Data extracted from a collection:

+ + + +

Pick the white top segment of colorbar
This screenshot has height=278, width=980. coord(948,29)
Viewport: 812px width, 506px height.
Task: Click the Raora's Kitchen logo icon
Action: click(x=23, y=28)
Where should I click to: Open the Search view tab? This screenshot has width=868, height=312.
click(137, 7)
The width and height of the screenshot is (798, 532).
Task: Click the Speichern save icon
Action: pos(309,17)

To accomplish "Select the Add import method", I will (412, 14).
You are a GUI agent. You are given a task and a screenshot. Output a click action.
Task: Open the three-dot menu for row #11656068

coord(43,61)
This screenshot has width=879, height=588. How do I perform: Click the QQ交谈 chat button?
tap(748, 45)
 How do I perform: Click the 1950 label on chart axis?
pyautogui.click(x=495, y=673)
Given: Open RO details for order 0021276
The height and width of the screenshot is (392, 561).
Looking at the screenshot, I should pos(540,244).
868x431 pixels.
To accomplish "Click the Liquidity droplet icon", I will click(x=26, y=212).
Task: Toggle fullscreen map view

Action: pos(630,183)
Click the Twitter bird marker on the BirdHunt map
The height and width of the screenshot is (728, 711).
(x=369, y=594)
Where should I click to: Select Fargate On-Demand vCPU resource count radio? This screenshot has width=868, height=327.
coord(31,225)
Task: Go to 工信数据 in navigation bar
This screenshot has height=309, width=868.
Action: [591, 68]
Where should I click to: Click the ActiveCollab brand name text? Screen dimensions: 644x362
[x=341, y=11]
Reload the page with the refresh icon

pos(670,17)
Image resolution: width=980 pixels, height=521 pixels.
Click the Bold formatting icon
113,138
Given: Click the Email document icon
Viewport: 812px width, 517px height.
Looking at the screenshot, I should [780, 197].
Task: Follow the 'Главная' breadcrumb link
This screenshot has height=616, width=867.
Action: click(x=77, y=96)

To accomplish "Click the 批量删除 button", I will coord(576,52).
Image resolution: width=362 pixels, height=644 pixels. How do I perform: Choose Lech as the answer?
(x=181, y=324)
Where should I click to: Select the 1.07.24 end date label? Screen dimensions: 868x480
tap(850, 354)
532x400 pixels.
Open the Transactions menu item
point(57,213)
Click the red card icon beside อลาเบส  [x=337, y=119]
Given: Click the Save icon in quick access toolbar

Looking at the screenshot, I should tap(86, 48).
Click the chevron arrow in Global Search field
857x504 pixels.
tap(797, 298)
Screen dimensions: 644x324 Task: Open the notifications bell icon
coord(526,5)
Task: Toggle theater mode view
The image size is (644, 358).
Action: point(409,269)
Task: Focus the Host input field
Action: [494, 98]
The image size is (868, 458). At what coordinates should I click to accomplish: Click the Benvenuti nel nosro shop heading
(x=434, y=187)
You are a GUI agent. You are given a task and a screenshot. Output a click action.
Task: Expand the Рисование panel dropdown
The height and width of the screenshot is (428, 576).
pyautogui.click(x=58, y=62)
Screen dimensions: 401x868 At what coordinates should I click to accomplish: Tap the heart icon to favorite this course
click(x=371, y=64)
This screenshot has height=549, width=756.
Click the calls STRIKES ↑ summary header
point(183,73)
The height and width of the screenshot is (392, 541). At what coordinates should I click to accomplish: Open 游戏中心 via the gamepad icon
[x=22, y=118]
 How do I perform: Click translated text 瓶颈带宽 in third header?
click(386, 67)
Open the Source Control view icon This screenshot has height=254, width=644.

+ + + +

To do:
Going line by line, set down the data above exactly as given.

Task output:
Pick the white top segment of colorbar
This screenshot has height=278, width=980. coord(948,29)
Viewport: 812px width, 506px height.
Task: Click the Raora's Kitchen logo icon
Action: click(x=23, y=28)
Where should I click to: Open the Search view tab? This screenshot has width=868, height=312.
click(137, 7)
The width and height of the screenshot is (798, 532).
Task: Click the Speichern save icon
Action: pos(309,17)

To accomplish "Select the Add import method", I will (412, 14).
You are a GUI agent. You are given a task and a screenshot. Output a click action.
Task: Open the three-dot menu for row #11656068

coord(43,61)
This screenshot has width=879, height=588. How do I perform: Click the QQ交谈 chat button?
tap(748, 45)
 How do I perform: Click the 1950 label on chart axis?
pyautogui.click(x=495, y=673)
Given: Open RO details for order 0021276
The height and width of the screenshot is (392, 561).
Looking at the screenshot, I should pos(540,244).
868x431 pixels.
To accomplish "Click the Liquidity droplet icon", I will click(x=26, y=212).
Task: Toggle fullscreen map view

Action: pos(630,183)
Click the Twitter bird marker on the BirdHunt map
The height and width of the screenshot is (728, 711).
(x=369, y=594)
Where should I click to: Select Fargate On-Demand vCPU resource count radio? This screenshot has width=868, height=327.
coord(31,225)
Task: Go to 工信数据 in navigation bar
This screenshot has height=309, width=868.
Action: [591, 68]
Where should I click to: Click the ActiveCollab brand name text? Screen dimensions: 644x362
[x=341, y=11]
Reload the page with the refresh icon

pos(670,17)
Image resolution: width=980 pixels, height=521 pixels.
Click the Bold formatting icon
113,138
Given: Click the Email document icon
Viewport: 812px width, 517px height.
Looking at the screenshot, I should [780, 197].
Task: Follow the 'Главная' breadcrumb link
This screenshot has height=616, width=867.
Action: click(x=77, y=96)

To accomplish "Click the 批量删除 button", I will coord(576,52).
Image resolution: width=362 pixels, height=644 pixels. How do I perform: Choose Lech as the answer?
(x=181, y=324)
Where should I click to: Select the 1.07.24 end date label? Screen dimensions: 868x480
tap(850, 354)
532x400 pixels.
Open the Transactions menu item
point(57,213)
Click the red card icon beside อลาเบส  [x=337, y=119]
Given: Click the Save icon in quick access toolbar

Looking at the screenshot, I should tap(86, 48).
Click the chevron arrow in Global Search field
857x504 pixels.
tap(797, 298)
Screen dimensions: 644x324 Task: Open the notifications bell icon
coord(526,5)
Task: Toggle theater mode view
The image size is (644, 358).
Action: point(409,269)
Task: Focus the Host input field
Action: [494, 98]
The image size is (868, 458). At what coordinates should I click to accomplish: Click the Benvenuti nel nosro shop heading
(x=434, y=187)
You are a GUI agent. You are given a task and a screenshot. Output a click action.
Task: Expand the Рисование panel dropdown
The height and width of the screenshot is (428, 576).
pyautogui.click(x=58, y=62)
Screen dimensions: 401x868 At what coordinates should I click to accomplish: Tap the heart icon to favorite this course
click(x=371, y=64)
This screenshot has height=549, width=756.
Click the calls STRIKES ↑ summary header
point(183,73)
The height and width of the screenshot is (392, 541). At what coordinates should I click to accomplish: Open 游戏中心 via the gamepad icon
[x=22, y=118]
 How do I perform: Click translated text 瓶颈带宽 in third header?
click(386, 67)
Open the Source Control view icon This screenshot has height=254, width=644.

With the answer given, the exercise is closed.